We see this all the time. If we print out the rating scores, they tend to be highly skewed toward positive ratings both because respondents are reluctant to give highly negative ratings and because there are typically more satisfied than dissatisfied customers! This is a very significant advantage because it results in more true and valid results. Also, because SEM handles intangible variables such as loyalty and satisfaction and their measurement error into the model, it is a much more thorough analysis of the data and their relationships. In other words, if we really want to understand what is driving brand loyalty or satisfaction with a product or service (Figure 2), we need to a methodology that understands that we are dealing with perceptions and feelings - loyalty and satisfaction. SEM can also handle the fact that many issues that we use to predict satisfaction and loyalty are highly correlated. Further, we are not restricted to a single dependent variable. Multiple variables can be used as indicators of the latent variable "satisfaction" including overall satisfaction and overall loyalty. This allows for the analysis to be extended beyond just satisfaction, but also to loyalty by including variables such as "likelihood to repurchase" and "likelihood to recommend" as indicator variables. Also, the fact that the analysis is graphically oriented is a simple yet powerful advantage. SEM uses path diagrams to graphically depict the relationships of the variables. This makes it very easy to explain the results to clients and management who are often not statistically savvy.

Figure 2

SEM is not a technique without limitations. One disadvantage is that SEM tends to need large sample sizes. Because latent variables and complex relationships among the variables are incorporated into the model, it typically needs more information than other simpler models to calculate estimates. This can add significant cost to a research study. Also, although there are some easy-to-use software packages available, SEM is a complex modeling technique that requires a trained and experienced statistician for deployment.

Understand and identify

Most marketers would agree that understanding what truly drives brand loyalty and customer satisfaction is essential to maintaining a strong customer base. By using structural equation modeling, researchers are able to identify the attributes that predict overall satisfaction or loyalty. By uncovering the key drivers of satisfaction, marketers are in a position to provide products and services addressing the specific needs of their customers.
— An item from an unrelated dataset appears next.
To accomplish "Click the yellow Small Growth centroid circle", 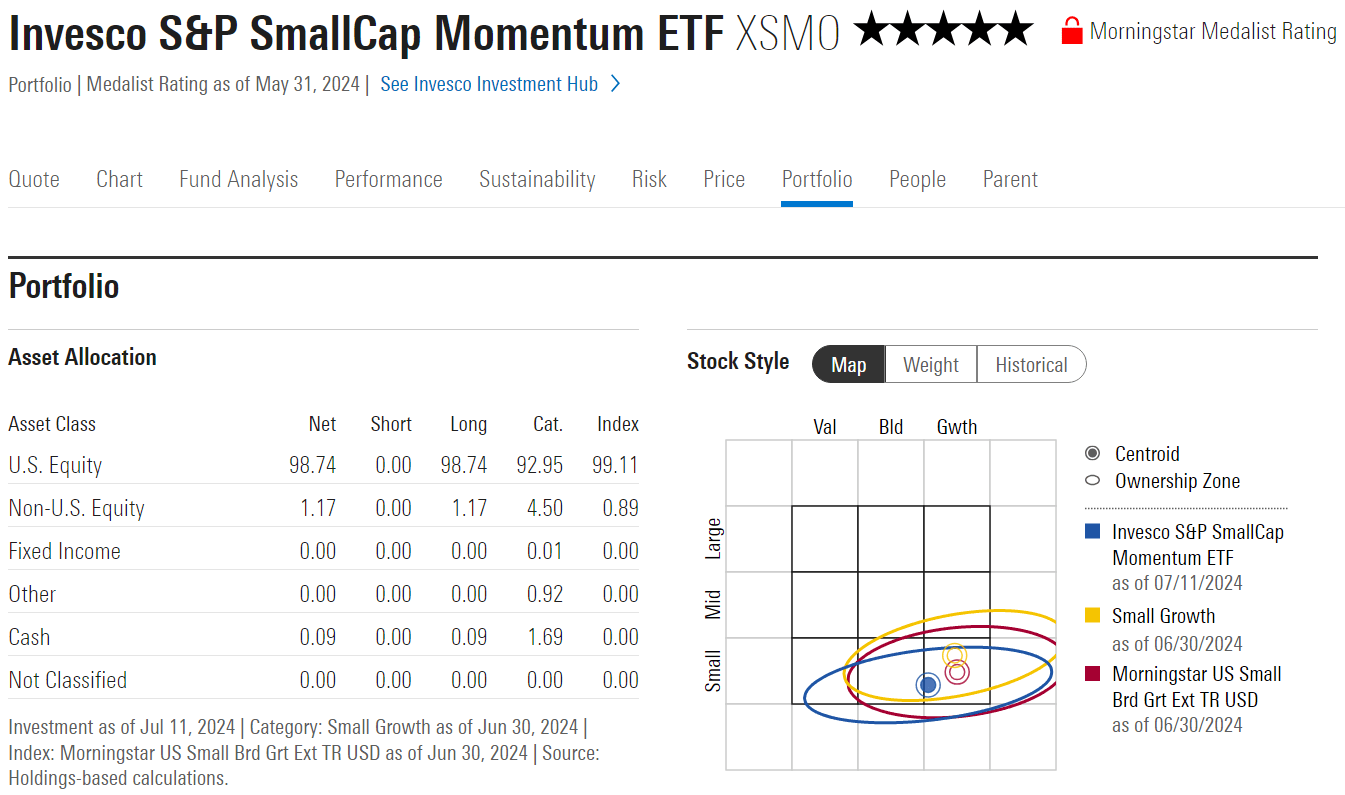I will [x=954, y=656].
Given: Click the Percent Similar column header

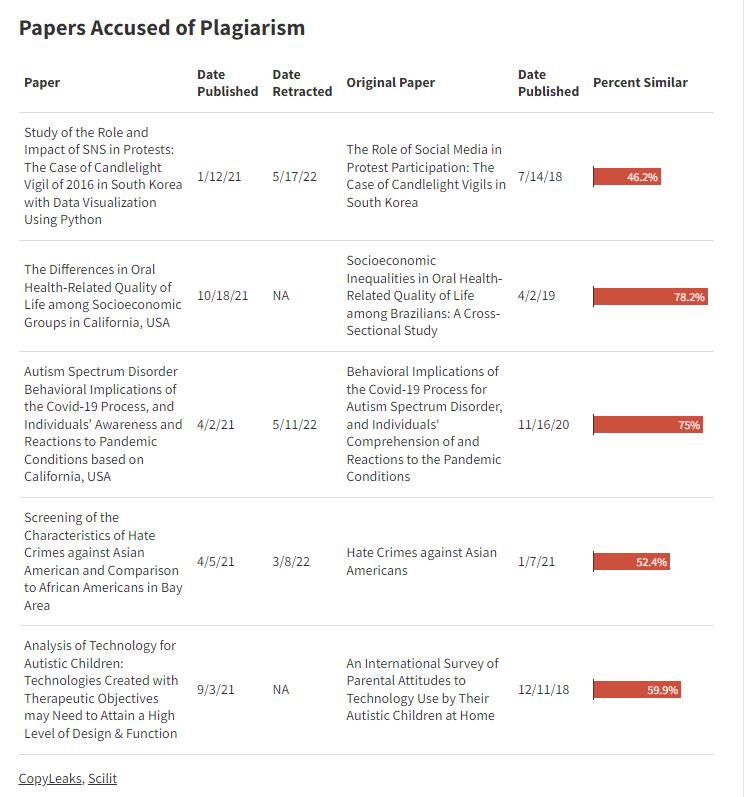Looking at the screenshot, I should pos(640,83).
SEM is able to model the latent variables, key attributes, and satisfaction metrics (e.g., satisfaction, likelihood to repurchase, recommend, and value) simultaneously. Using other modeling techniques, researchers are forced to create many independent models without the capability of seeing how they relate to one another. SEM provides a single comprehensive model of all variables and graphically displays the model in a path diagram that is easy to interpret and communicate to management.